PROMPT 1: Update the sorting problem text, starting with "- return Answer" and going on through "while(mid <= high)", so that "pointers" is replaced by "indices".
PROMPT 2: What time limit does the sorting problem text give?

TEXT UNDER STUDY:
Start of Block

Last Updated: 24 Dec, 2022
Sort 0s, 1s, 2s
Easy
Asked in companies
You are given an array ‘arr’ consisting only of 0s , 1s, and 2s.
Sort the given array.
For Example:
For ‘arr’ = {1, 0, 0, 2, 1}.
‘Answer’ = {0, 0, 1, 1, 2}.
‘Answer’ should contain all 0s first, then all 1s and all 2s in the end.
Input format:
The first line contains an integer ‘T’, denoting the number of test cases.
For each test case:
The first line contains an integer ‘N’, representing the size of the array ‘arr’.
The second line contains ‘N’ integers, denoting the elements of the array ‘arr’.
Output Format:
For each testcase, return an array ‘Answer’ which contains all the elements of ‘arr’ in sorted order.
Constraints:
1 <= ‘T’ <= 10^5
1 <= ‘N’ <= 10^5
0 <= ‘arr[i]’ <= 2
Sum of ‘N’ for all testcases <= 10^5
Time Limit: 1 sec
Approaches
Approach:
We can maintain an array ‘count’ where ‘count[i]’ maintains the count of ‘i’ in ‘arr’. Then we can simply iterate through ‘count’ and push ‘i’ ‘count[i]’ times into ‘Answer’.
Algorithm:
- Initialise array ‘count’ of size 3
- Initialise array ‘Answer’
- for ‘i’ from 0 to ‘N-1’:
- count[arr[i]]++
- for ‘i’ from 0 to ‘2’:
- while(count[i]--)
- Answer.push_back(i)
- while(count[i]--)
- return Answer
Approach:
We can maintain 3 pointers ‘low’, ‘mid’ and ‘high’. We divide the array into four sections, 0 to ‘low-1’ containing 0s, ‘low’ to ‘mid-1’ containing 1s, ‘mid’ to ‘high-1’ which is unsorted and finally ‘high’ to ‘N-1’ containing 2s. The key idea behind this approach is to send all the 0’s to range [0,’low-1’], all the 1s to range [‘low’,’mid-1’] and all the 2s to range [‘high’,’N-1’].The range [‘mid’, ‘high-1’] contains unprocessed elements. We iterate through ‘arr’ via ‘mid’ while ‘mid’ <= ‘high’. If ‘arr[mid]’ == ‘0’, we swap it with ‘arr[low]’ and increment ‘low’ and ‘mid’. If ‘arr[mid]’ == ‘1’ we increment ‘mid’. If the ‘arr[mid]’ == 2 we swap it with ‘arr[high]’ an ‘high’ (as after the swap ‘arr[mid]’ is unprocessed.).
Algorithm:
- Initialise low =0, high =’N-1’ ,mid =0
- while(mid <= high)
- if(arr[mid]==0)
- swap(arr[mid++],arr[low++])
- else if(arr[mid]==1)
- mid++
- else
- swap(arr[mid],arr[high--])
- if(arr[mid]==0)
- return arr

End of Block

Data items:
Start of Block

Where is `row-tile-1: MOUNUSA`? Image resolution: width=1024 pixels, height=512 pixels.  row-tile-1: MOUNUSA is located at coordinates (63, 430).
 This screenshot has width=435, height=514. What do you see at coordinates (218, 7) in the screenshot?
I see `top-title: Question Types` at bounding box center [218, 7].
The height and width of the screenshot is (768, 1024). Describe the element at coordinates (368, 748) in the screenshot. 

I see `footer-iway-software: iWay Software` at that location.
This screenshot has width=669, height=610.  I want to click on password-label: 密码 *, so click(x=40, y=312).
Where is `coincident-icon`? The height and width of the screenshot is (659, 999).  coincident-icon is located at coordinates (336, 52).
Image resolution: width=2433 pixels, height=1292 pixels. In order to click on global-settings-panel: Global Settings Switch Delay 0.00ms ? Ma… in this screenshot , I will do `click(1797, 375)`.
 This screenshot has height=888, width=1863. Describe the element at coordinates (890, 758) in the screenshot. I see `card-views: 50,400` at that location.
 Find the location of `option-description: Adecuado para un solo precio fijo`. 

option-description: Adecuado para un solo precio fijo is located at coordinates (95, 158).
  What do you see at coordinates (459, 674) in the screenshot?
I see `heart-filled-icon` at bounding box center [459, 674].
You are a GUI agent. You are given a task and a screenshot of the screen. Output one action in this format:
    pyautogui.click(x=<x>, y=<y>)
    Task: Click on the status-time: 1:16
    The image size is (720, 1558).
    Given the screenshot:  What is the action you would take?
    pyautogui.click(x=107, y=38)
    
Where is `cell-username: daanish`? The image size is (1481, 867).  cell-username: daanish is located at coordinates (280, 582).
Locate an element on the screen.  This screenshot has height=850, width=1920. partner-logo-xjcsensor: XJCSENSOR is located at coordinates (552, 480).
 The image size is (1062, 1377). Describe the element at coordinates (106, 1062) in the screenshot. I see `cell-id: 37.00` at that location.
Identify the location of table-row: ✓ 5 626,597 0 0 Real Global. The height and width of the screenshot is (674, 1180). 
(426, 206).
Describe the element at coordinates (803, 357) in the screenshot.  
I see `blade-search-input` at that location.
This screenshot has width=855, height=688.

End of Block

ANSWER 1:
- return Answer
Approach:
We can maintain 3 indices ‘low’, ‘mid’ and ‘high’. We divide the array into four sections, 0 to ‘low-1’ containing 0s, ‘low’ to ‘mid-1’ containing 1s, ‘mid’ to ‘high-1’ which is unsorted and finally ‘high’ to ‘N-1’ containing 2s. The key idea behind this approach is to send all the 0’s to range [0,’low-1’], all the 1s to range [‘low’,’mid-1’] and all the 2s to range [‘high’,’N-1’].The range [‘mid’, ‘high-1’] contains unprocessed elements. We iterate through ‘arr’ via ‘mid’ while ‘mid’ <= ‘high’. If ‘arr[mid]’ == ‘0’, we swap it with ‘arr[low]’ and increment ‘low’ and ‘mid’. If ‘arr[mid]’ == ‘1’ we increment ‘mid’. If the ‘arr[mid]’ == 2 we swap it with ‘arr[high]’ an ‘high’ (as after the swap ‘arr[mid]’ is unprocessed.).
Algorithm:
- Initialise low =0, high =’N-1’ ,mid =0
- while(mid <= high)

ANSWER 2: 1 sec